_What is required_
Scan the entries below for the word "computer". Copy out every line in which it occurs.

Collected data entries
# # # # # # #

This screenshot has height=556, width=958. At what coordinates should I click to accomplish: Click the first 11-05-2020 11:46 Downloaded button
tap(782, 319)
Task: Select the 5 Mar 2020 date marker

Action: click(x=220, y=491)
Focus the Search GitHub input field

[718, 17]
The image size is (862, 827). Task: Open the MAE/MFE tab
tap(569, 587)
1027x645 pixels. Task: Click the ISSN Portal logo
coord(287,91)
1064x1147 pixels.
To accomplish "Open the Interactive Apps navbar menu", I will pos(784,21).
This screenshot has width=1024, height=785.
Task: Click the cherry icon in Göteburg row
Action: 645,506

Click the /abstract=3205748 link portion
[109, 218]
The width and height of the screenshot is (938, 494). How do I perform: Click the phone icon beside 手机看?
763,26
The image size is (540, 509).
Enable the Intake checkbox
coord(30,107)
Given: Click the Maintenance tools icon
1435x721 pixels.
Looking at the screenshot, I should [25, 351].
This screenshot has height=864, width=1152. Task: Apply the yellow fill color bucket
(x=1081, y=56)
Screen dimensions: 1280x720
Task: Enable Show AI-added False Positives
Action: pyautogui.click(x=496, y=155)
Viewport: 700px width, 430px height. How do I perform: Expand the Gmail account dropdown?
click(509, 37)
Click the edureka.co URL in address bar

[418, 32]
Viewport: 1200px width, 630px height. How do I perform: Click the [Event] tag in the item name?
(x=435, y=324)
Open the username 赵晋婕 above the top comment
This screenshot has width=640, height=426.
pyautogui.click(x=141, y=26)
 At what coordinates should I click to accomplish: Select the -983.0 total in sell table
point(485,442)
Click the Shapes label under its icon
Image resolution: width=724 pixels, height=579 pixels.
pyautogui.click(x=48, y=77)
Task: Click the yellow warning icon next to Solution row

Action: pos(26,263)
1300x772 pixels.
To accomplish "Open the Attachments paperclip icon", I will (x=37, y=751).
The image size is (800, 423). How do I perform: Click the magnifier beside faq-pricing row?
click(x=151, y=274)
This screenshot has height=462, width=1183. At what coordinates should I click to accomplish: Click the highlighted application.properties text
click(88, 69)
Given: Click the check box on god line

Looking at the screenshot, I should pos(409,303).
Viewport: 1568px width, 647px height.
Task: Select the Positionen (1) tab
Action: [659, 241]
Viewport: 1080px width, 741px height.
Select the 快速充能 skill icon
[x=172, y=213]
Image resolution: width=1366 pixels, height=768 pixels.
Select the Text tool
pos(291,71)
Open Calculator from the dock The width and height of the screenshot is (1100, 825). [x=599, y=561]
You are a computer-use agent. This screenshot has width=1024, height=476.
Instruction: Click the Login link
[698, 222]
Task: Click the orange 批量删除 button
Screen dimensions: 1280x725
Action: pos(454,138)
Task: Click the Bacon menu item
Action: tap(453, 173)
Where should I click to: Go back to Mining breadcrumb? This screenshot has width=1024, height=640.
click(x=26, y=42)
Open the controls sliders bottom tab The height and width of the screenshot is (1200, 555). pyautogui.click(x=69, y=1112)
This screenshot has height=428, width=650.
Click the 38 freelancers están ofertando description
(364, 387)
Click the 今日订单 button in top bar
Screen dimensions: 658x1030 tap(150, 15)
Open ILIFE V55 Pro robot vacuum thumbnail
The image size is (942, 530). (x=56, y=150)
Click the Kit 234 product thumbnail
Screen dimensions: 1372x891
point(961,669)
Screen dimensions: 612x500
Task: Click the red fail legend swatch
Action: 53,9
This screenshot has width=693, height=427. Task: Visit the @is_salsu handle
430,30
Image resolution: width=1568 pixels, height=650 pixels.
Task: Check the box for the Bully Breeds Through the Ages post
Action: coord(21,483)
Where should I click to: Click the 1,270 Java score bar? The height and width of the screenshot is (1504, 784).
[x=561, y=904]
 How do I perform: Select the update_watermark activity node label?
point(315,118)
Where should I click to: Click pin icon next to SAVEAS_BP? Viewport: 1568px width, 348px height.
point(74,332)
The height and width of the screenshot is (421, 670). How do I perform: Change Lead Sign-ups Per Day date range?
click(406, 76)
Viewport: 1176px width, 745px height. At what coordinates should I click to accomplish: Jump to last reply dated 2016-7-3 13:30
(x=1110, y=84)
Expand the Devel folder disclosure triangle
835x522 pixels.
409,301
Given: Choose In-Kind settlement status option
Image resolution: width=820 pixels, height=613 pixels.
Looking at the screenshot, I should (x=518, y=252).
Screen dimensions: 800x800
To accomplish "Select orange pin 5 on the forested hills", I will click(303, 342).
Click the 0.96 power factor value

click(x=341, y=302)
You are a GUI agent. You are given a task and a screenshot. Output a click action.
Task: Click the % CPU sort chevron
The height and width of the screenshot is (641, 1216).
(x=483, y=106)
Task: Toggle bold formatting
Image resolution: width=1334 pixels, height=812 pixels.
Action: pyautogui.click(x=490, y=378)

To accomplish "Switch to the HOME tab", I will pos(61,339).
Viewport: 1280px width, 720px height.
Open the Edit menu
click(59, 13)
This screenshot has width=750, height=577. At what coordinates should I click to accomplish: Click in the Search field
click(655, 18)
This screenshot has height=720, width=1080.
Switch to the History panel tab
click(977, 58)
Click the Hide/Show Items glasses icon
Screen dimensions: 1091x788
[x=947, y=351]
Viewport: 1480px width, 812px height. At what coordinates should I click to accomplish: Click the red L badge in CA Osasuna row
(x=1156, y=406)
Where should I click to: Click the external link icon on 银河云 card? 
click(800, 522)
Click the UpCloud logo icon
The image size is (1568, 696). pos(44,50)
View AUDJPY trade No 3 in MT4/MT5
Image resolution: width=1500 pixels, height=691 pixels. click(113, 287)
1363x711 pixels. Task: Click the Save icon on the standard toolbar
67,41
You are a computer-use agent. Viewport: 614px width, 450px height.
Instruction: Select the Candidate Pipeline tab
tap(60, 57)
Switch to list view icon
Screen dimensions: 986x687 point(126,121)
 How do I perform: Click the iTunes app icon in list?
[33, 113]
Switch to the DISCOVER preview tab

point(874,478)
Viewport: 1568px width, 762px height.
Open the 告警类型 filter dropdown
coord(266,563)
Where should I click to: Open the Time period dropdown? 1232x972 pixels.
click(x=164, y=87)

# # # # # # #

_Written answer_
You are a computer-use agent. This screenshot has width=1024, height=476.
You are a computer-use agent. Viewport: 614px width, 450px height.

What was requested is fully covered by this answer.